Add the ability for LXD to advertise the subnets in use for its networks and instances to external routers over BGP.
When running production environments on LXD, especially on LXD clusters, it’s getting more and more common to want to directly route external addresses to specific instances or even to have an entire LXD network backend by external (non-NATed) addresses. The most common being a mixed setup where IPv4 uses a RFC1918 subnet but then directly routes external addresses on a as-needed basis while IPv6 connectivity directly uses an external subnet with additional (non-EUI64) addresses routed as needed.
Then with the recent addition of OVN support, it’s now possible to have non-admin cluster users self-created such networks, including having them get to use external addresses through LXD’s support for delegating subnets through projects.
All of that works great today but relies on the network or system administrator having put routing in place so that all of those external addresses and subnets get routed to the right LXD server or to the right OVN gateway. This manual step gets in the way of allowing on-demand creation of OVN networks by regular users and have them route any of the addresses or subnets that are allowed in their projects.
With the addition of native BGP support to LXD, the administrator will be able to setup BGP peers on the relevant external LXD networks and LXD will then take care of advertising all relevant routes and next hops directly to the routers.
The concept was proven and is already in use in production environments through an external tool: GitHub - stgraber/lxd-bgp: A tiny BGP server in Go exposing LXD external routes
With this change, LXD will become an optional BGP router, though in practice will only ever advertise routes and won’t do anything with any received prefixes.
At the global level, there will be a configuration option to configure a listen address and port for LXD’s built-in BGP server. Then at the network level, there will be configuration for the relevant peers to notify as new addresses and subnets get used in LXD.

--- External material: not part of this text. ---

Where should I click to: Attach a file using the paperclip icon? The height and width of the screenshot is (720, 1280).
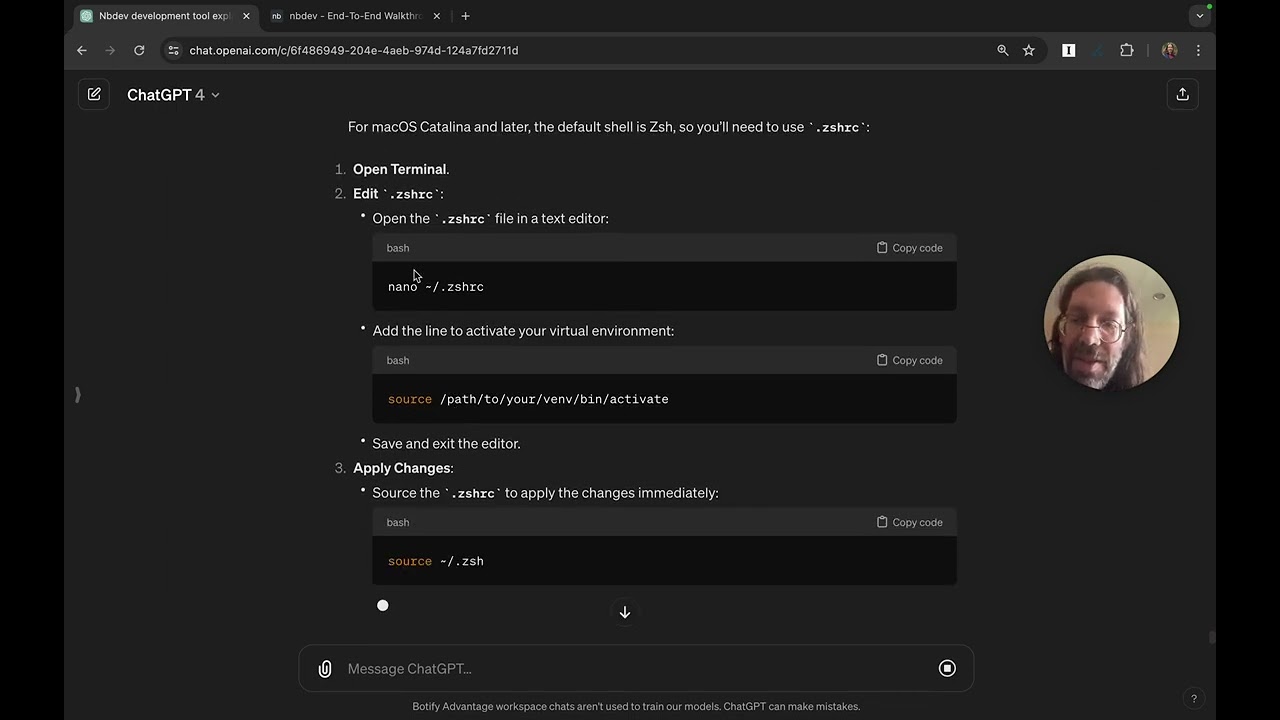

To keep things simple initially, LXD will be announcing IPv4 and IPv6 prefixes over either protocol, requiring only a single session per peer (preferably IPv6 if dual-stack).
This is probably the simplest environment where LXD operates a traditional managed LXD bridge and where the IPv4 and/or IPv6 subnets are not NATed. LXD will advertise the relevant subnets to the router which will then route them to the correct host.
In this environment, we’ll need the uplink network for that OVN network to have BGP peers configured. When that’s the case, the IPv4 and/or IPv6 subnets will be advertised with a next-hop set to the OVN gateway.
In a cluster, all cluster members will be advertising the same route as OVN is distributed, so high availability of the route is expected.
With this case, the instances will likely be running on private addressing with LXD’s dnsmasq in charge of assigning addresses. LXD will look for
ipv6.routes.external to know what needs to be routed to the instance, will then setup a suitable route on the host (same as
ipv6.routes) and finally will advertise a route to the host over BGP.
In this setup, the instance’s OVN network may or may not be using external addressing itself, but the instance’s nic device has a
ipv6.routes.external config key set.
In such a setup, LXD will be advertising a route for the relevant external routes on the instance nic. In a cluster, only the host of the instance will be advertising the route as if the host becomes incapacitated, so is the instance.
LXD will begin advertising instance-specific routes shortly after completing the instance startup sequence and will withdraw the advertisement shortly prior to shutting down the instance.
For networks, advertisements will be kept active so long as the network exists.
As LXD will be the BGP router. Under normal circumstances, LXD exiting would cause all routes to be dropped by the upstream routers.
To prevent this, LXD will make use of BGP’s graceful restart feature, allowing a few minutes of downtime prior to the routes expiring when shutdown for refresh/update.
When a full shutdown is requested (
lxd shutdown or SIGPWR), LXD will instead withdraw all advertisements prior to shutdown.
No REST API changes are expected for this, however LXD will grow an additional listening port (typically tcp/179) when BGP is enabled and there will be a few additional configuration keys and tweaks to existing configuration.
New global configuration keys:
core.bgp_address(local, disabled by default, takes
core.bgp_asn(global, empty by default, takes the local ASN)
Network-specific configuration keys:
bgp.peers.<name>.asn(global, peer ASN)
bgp.peers.<name>.password(global, peer password, optional)
bgp.ipv4.nexthop(local, for bridged networks, override next hop)
bgp.ipv6.nexthop(local, for bridged networks, override next hop)
NIC-specific configuration keys:
ipv4.routes.external(now supported on bridged interfaces)
ipv6.routes.external(now supported on bridged interfaces)
No CLI changes, only affects config keys.
No schema change, only affects config keys.
No special handling needed as the feature did not previously exist.
Some constraints will get relaxed to allow the use of
ipv6.routes.external on regular bridges but won’t change behavior on upgrade.
This will also enable proper anycast setups through the use of ECMP routes.
ipv6.routes.anycast are configured, multiple instances on OVN networks will be able to advertise the exact same address or subnet.
This then results in multiple routes on the upstream router with equal weight. The L3 information then gets hashed and traffic gets balanced between the instances.